Segment Start: Exercise material

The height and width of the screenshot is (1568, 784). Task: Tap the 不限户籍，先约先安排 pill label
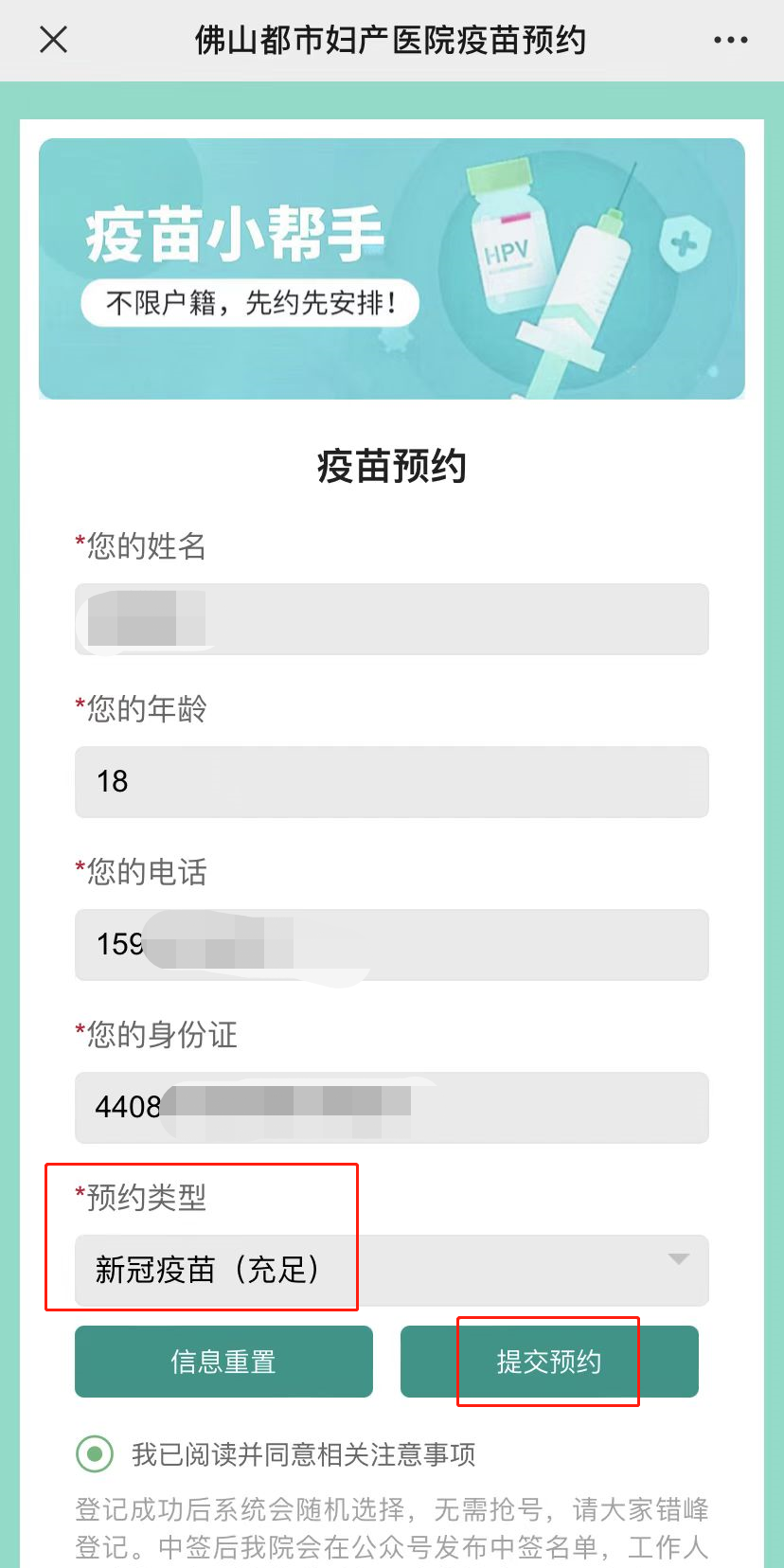coord(250,303)
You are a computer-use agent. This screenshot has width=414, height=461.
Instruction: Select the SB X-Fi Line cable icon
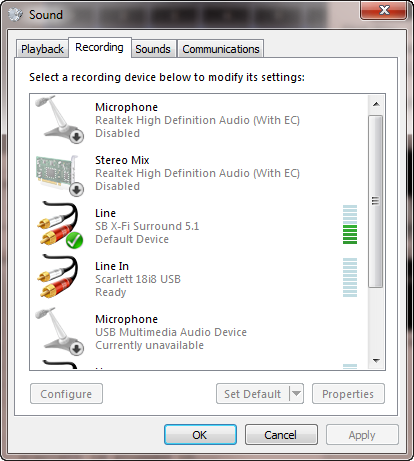[x=59, y=225]
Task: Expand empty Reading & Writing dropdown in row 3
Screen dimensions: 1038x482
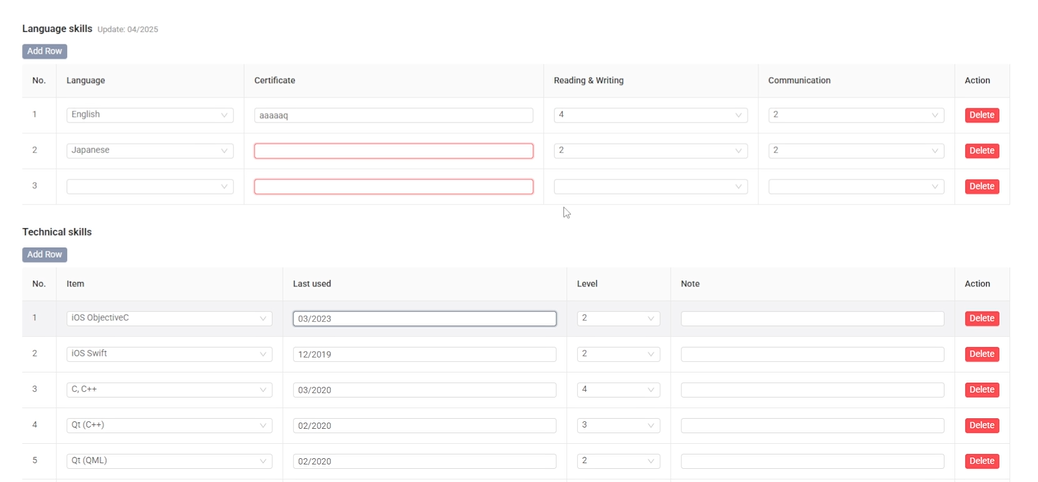Action: (x=650, y=187)
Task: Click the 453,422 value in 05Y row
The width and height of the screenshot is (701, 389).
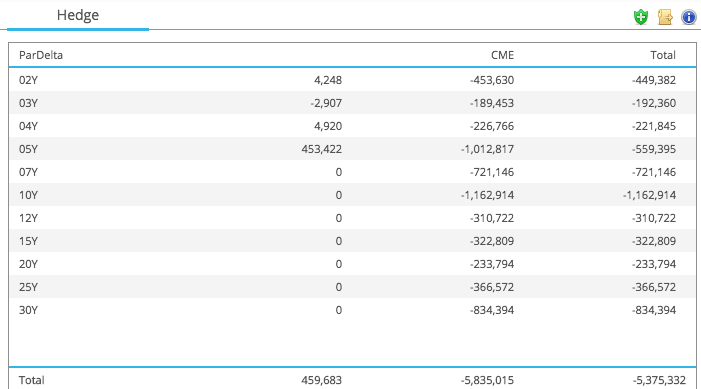Action: point(321,149)
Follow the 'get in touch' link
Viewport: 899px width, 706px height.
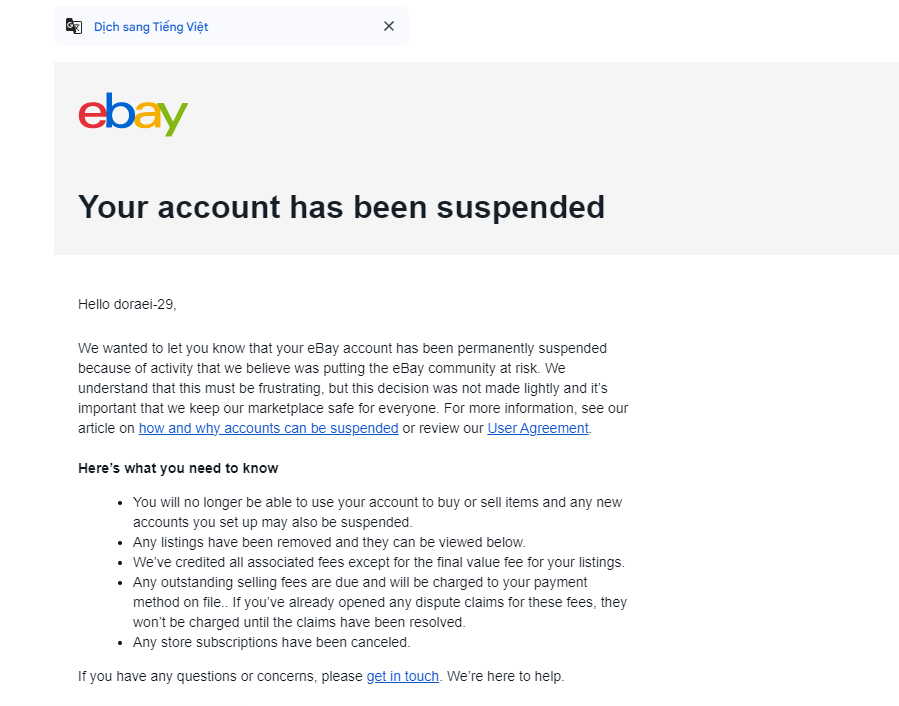coord(402,676)
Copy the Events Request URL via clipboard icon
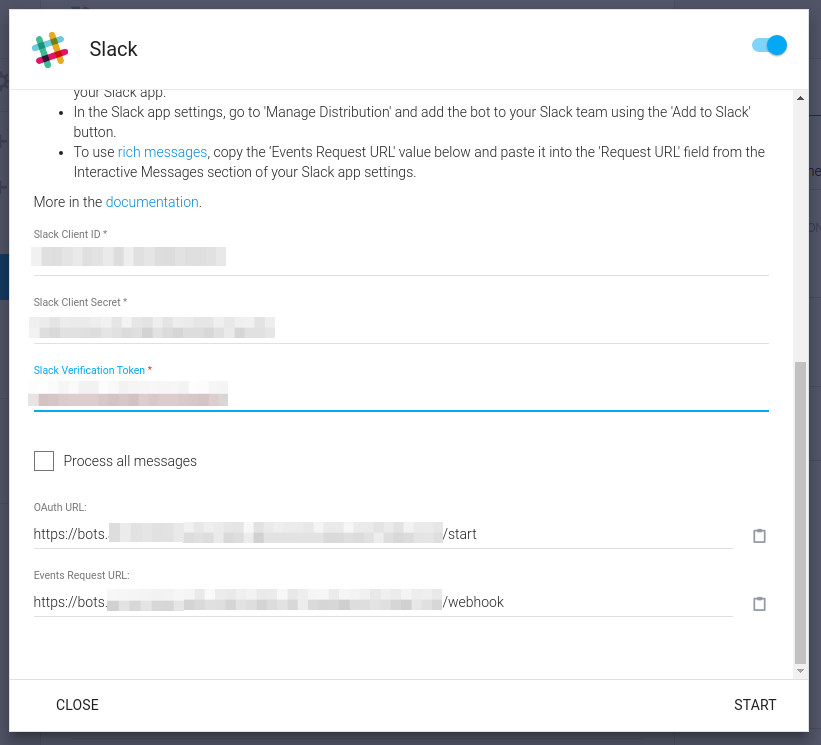The width and height of the screenshot is (821, 745). [759, 604]
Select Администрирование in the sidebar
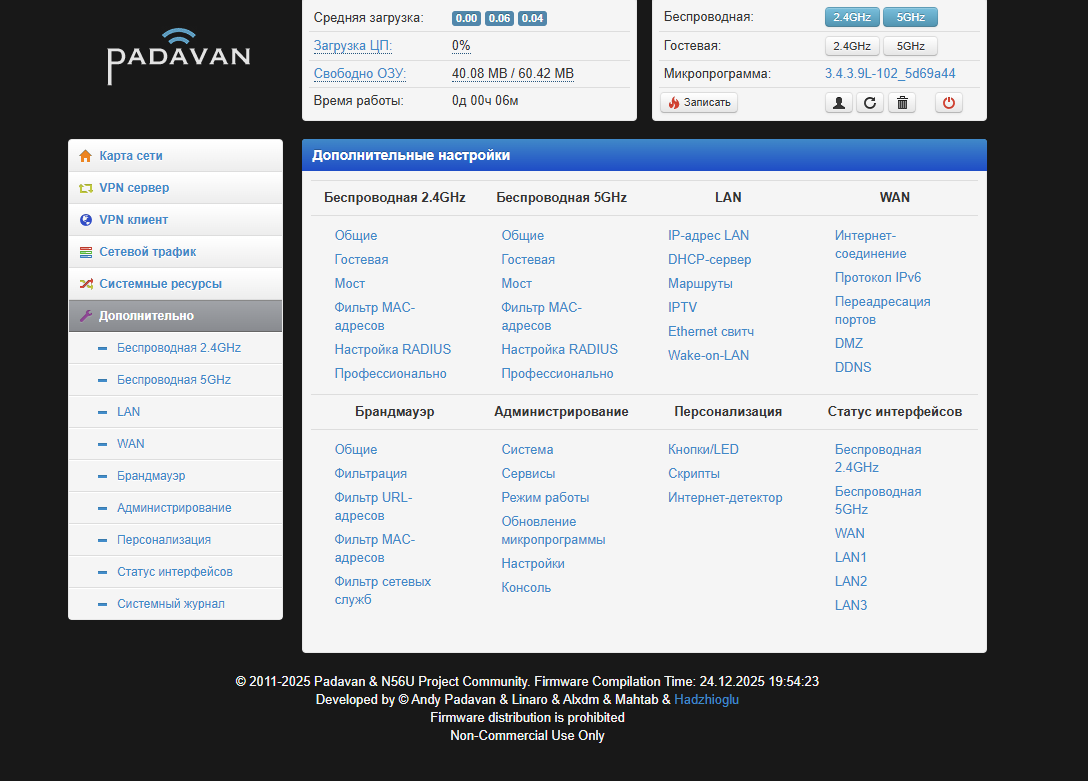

Segment End: Exercise material

-- Brief --
Output each record exactly as it appears, but not the pictures.

-- Answer to this problem --
The height and width of the screenshot is (1568, 784). Task: Tap the 不限户籍，先约先安排 pill label
coord(250,303)
You are a computer-use agent. This screenshot has width=414, height=461.
Instruction: Select the SB X-Fi Line cable icon
[x=59, y=225]
Task: Expand empty Reading & Writing dropdown in row 3
Screen dimensions: 1038x482
Action: (x=650, y=187)
Task: Click the 453,422 value in 05Y row
The width and height of the screenshot is (701, 389).
Action: point(321,149)
Follow the 'get in touch' link
Viewport: 899px width, 706px height.
coord(402,676)
Copy the Events Request URL via clipboard icon
The width and height of the screenshot is (821, 745). [759, 604]
Select Администрирование in the sidebar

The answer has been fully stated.